Activists push to reinstate drilling ban

Hearing pits backers, foes of ocean oil

Associated Press

Thursday, February 12, 2009

Washington —- Environmental advocates on Wednesday urged Congress to reinstate a broad moratorium on offshore oil drilling, but Rep. Nick Rahall (D-W.Va.) said “the ship may have already sailed.”

Rahall, chairman of the House Natural Resources Committee, said the political reality is that the broad moratorium across 85 percent of the country’s Outer Continental Shelf —- lifted by Congress last fall —- is unlikely to be reimposed.

But Rahall, who opened the first of three hearings on offshore drilling, said Congress may need to establish protective buffer areas and place certain regions —- including some waters off the Atlantic and Pacific coasts —- off limits.

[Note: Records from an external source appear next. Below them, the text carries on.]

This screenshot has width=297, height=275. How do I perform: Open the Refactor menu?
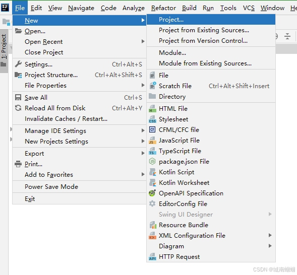tap(163, 8)
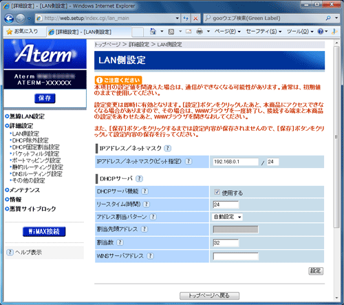Click the RSS feeds icon
Image resolution: width=344 pixels, height=305 pixels.
(171, 32)
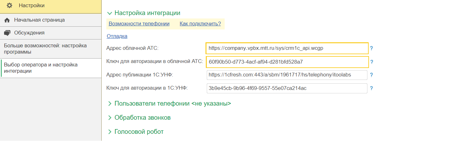Screen dimensions: 454x141
Task: Click help icon next to Адрес публикации 1С:УНФ
Action: [x=371, y=75]
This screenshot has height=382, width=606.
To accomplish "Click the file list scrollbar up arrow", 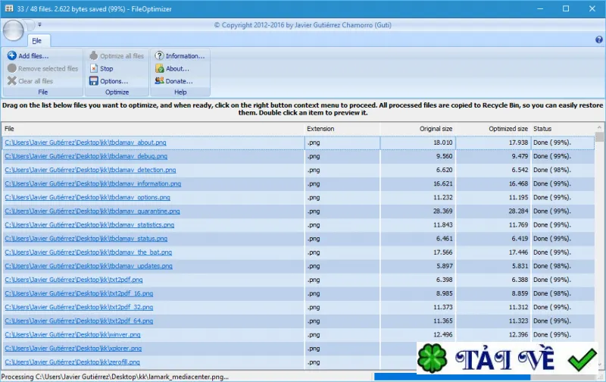I will [599, 127].
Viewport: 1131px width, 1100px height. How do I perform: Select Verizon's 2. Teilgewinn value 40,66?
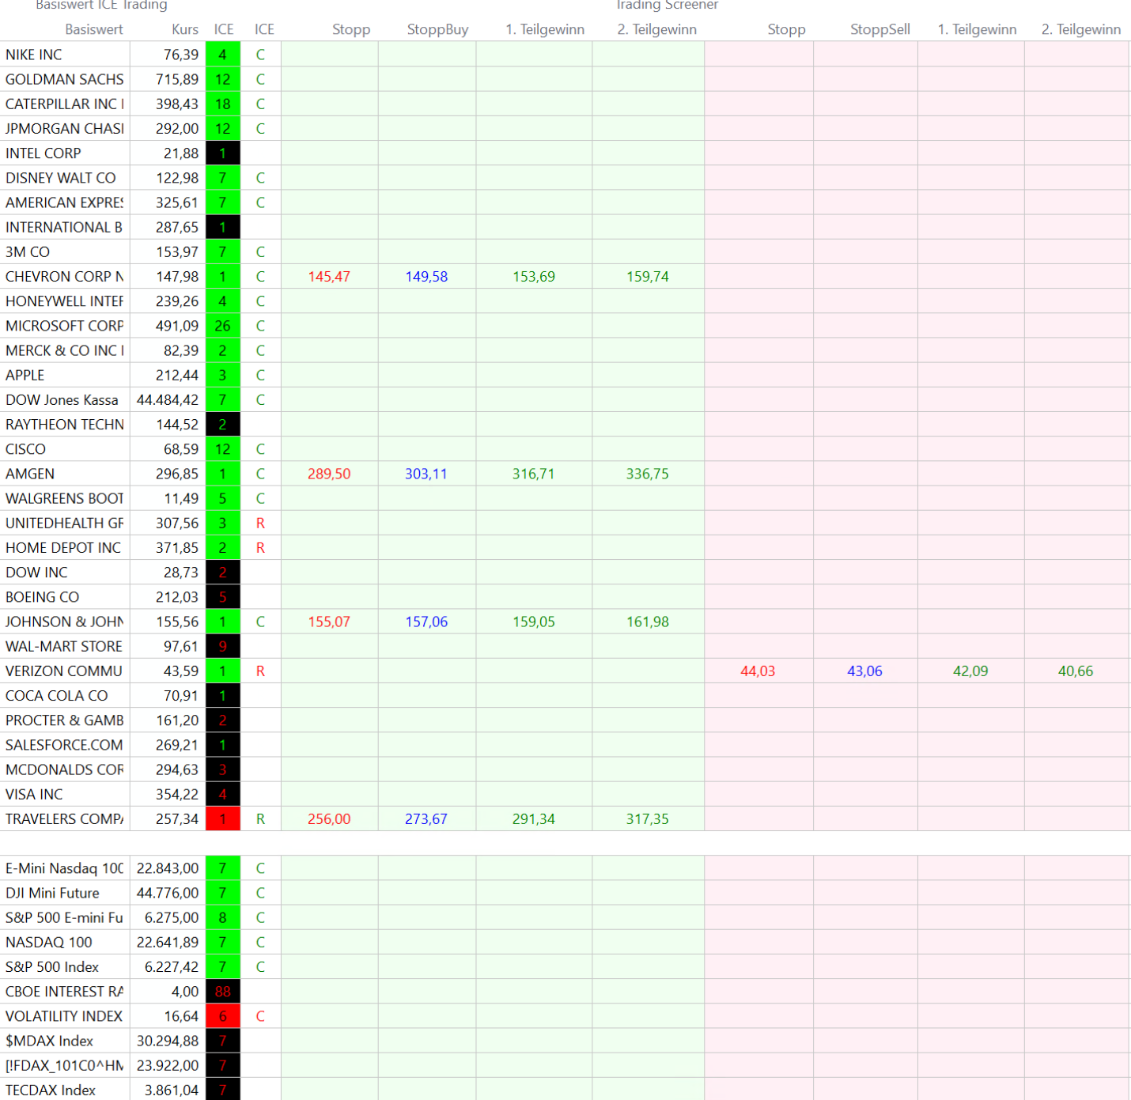(x=1076, y=671)
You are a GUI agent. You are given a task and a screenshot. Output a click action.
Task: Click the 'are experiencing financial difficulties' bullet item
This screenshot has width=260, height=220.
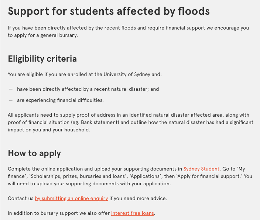[x=60, y=100]
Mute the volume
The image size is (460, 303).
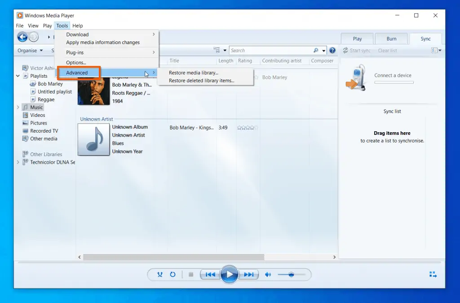coord(268,275)

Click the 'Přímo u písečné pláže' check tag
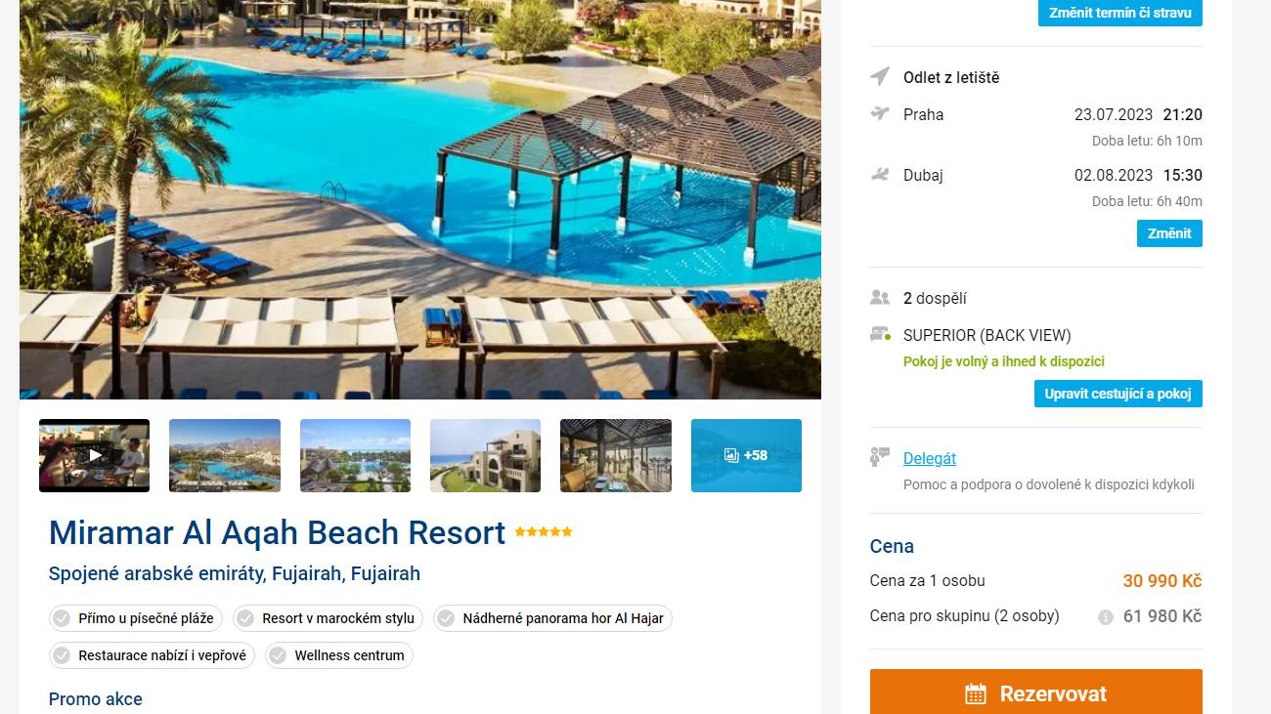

“If we are going to start drilling in new areas offshore, we’re going to have to be aware of what the trade-offs are,” said Rahall. The “vast majority” of Outer Continental Shelf oil resources already are in federal waters, available for leasing, he said.

The hearing came a day after Interior Secretary Ken Salazar ordered a review of offshore oil and gas development, scrapping a sweeping blueprint for expanded offshore drilling proposed in the Bush administration’s final days. While not ruling out expansion of some offshore drilling, Salazar promised greater emphasis on using coastal waters to generate energy from wind, the sun and waves.

At the House hearing, actor Ted Danson, a founder of Oceana, an ocean advocacy group, said offshore drilling is “flirting with disaster” because of potential oil spills not only at drilling rigs, but also in transporting the oil produced.

Tourism and fishing industry spokesmen from North Carolina, Florida and California said they are worried offshore drilling would impact billions of dollars a year fishing and tourism industries.

“We cannot afford any kind of spill,” D.T. Minich, executive director of the St. Petersburg/Clearwater, Fla., visitor’s bureau, told the House panel.

W.F. “Zeek” Grader Jr., executive director of the Pacific Coast Federation of Fishermen’s Association, said he’s not so worried about spills, but that exploratory seismic activities and drilling rigs would “kill fish… scare fish and make it impossible for fishing operations to be held.”

But Rep. Doc Hastings of Washington, top Republican on the House Resources Committee, said expanded offshore drilling is “about creating good American jobs” and reducing dependence on foreign oil and the OPEC oil cartel.